IHRE AUFGABE:
Beantworten Sie anhand des folgenden Auszugs diese Fragen:
1. An welchem Tag will die EU-Kommission konkrete Vorschläge vorlegen?
2. Zu wie viel Prozent müssen neue Heizungen nach Paragraf 71 künftig aus erneuerbaren Energien gespeist werden?
3. Zu welchem Datum sollen die Krankenkassenbeiträge laut Merz stabil bleiben?

ZU LESENDER AUSZUG:

■ ■ ■ ■ ■

Merz hatte nach einem Branchentreffen im Oktober erklärt, es dürfe „keinen harten Schnitt“ geben. Die Automobilindustrie befinde sich in einer schwierigen Phase, während die Neuzulassungen von Elektrofahrzeugen hinter den Klimazielen zurückblieben.
SPD-Vize Lars Klingbeil signalisierte Gesprächsbereitschaft: Er könne sich Lösungen vorstellen, die „mehr technischen Spielraum ermöglichen“ und hybride Technologien einbeziehen. Gleichzeitig hält seine Partei am Grundsatz des Zulassungsstopps ab 2035 fest.
CSU-Chef Markus Söder geht hingegen auf Konfrontationskurs und fordert, „das Verbrenner-Aus vollständig zu kippen“. Die Kommission der EU will bereits am 10. Dezember konkrete Vorschläge vorlegen. Der Koalitionsgipfel strebt eine gemeinsame Linie an, die sowohl industriepolitische Realitäten als auch Klimavorgaben berücksichtigt.
Heizungsgesetz erneut im Zentrum politischer Spannungen
Ein weiteres Konfliktfeld ist die geplante Überarbeitung des Gebäudeenergiegesetzes (GEG). Das Gesetz aus Zeiten der Ampelkoalition hatte massive Kritik ausgelöst, insbesondere wegen Paragraf 71, der vorschreibt, dass neue Heizungen künftig zu mindestens 65 Prozent aus erneuerbaren Energien gespeist werden müssen.
Im aktuellen Koalitionsvertrag der neuen Regierung heißt es daher: „Wir werden das Heizungsgesetz abschaffen.“ Was an seine Stelle treten soll, ist intern umstritten.
Wirtschaftsministerin Katherina Reiche sprach von einem „faktischen Zwang zur Wärmepumpe“. Bauministerin Verena Hubertz warnte jedoch, dass ein zu weitreichendes Zurückdrehen die Klimaziele gefährden könne. Der Gipfel soll nun klären, wie technologieoffen die Neuregelung gestaltet wird und wie viel Zeit Hauseigentümer für den Umstieg erhalten.
Gesundheitsreform blockiert – Beitragssätze weiter unklar
Auch die Gesundheitskosten sorgen für Druck. Der Bundesrat hatte das von Gesundheitsministerin Nina Warken vorgelegte Sparpaket an den Vermittlungsausschuss verwiesen, weil mehrere Landesregierungen die geplanten Kürzungen bei Kliniken als „einseitig und nicht tragfähig“ bewerteten.
Bundeskanzler Merz stellte in Aussicht, dass die Krankenkassenbeiträge zum 1. Januar 2026 stabil bleiben sollen. Die Zeit drängt jedoch: Die Krankenkassen müssen bald über die Zusatzbeiträge entscheiden. Die Verbände hatten bereits gewarnt, dass trotz Sparpaket Belastungssteigerungen zu erwarten seien, wenn keine umfassendere Kostenreform gelingt.

■ ■ ■ ■ ■

BEREITGESTELLTE DATEN:
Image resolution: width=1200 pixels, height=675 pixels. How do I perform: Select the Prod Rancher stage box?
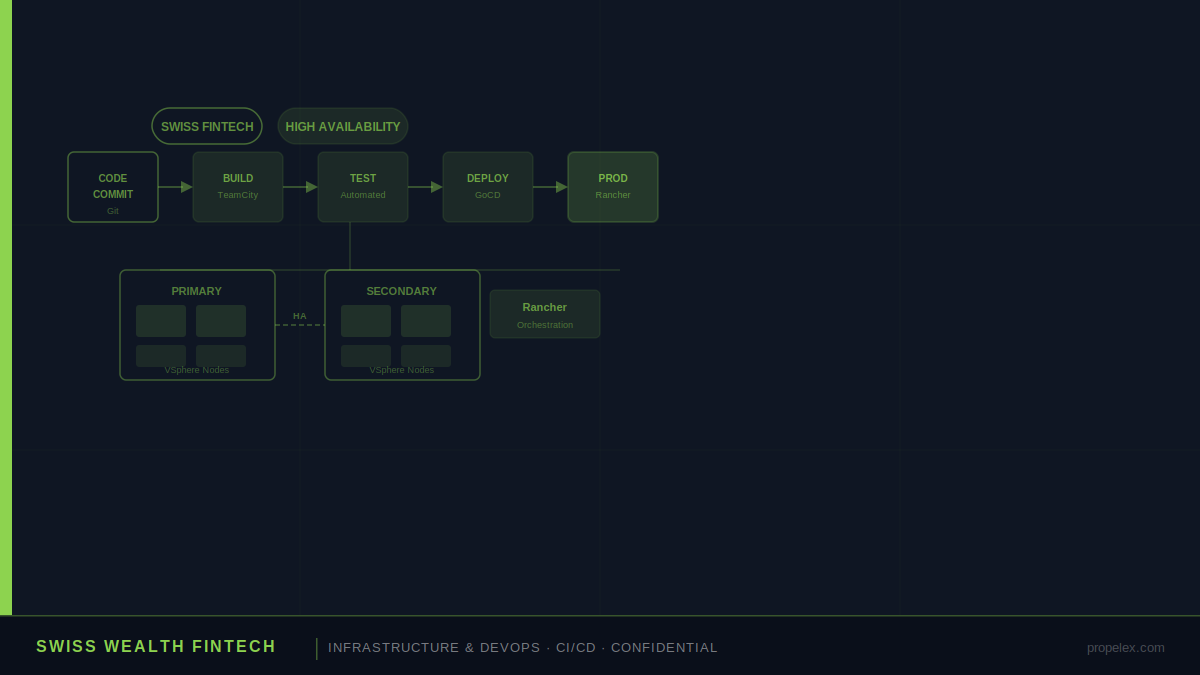pyautogui.click(x=613, y=187)
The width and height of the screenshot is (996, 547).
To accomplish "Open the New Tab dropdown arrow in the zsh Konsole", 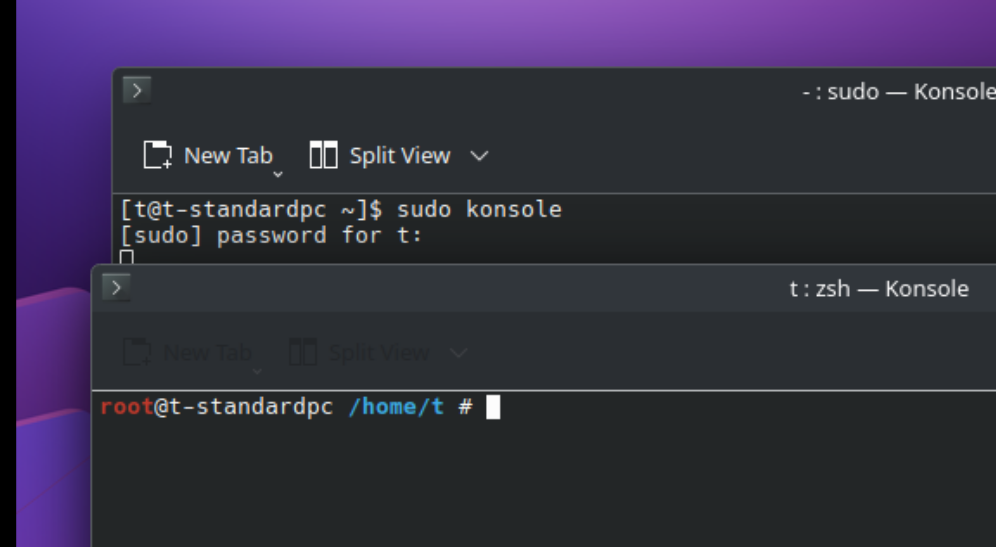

■ ■ ■ ■ ■

IHRE ANTWORT:
1. Am 10. Dezember.
2. Zu mindestens 65 Prozent.
3. Zum 1. Januar 2026.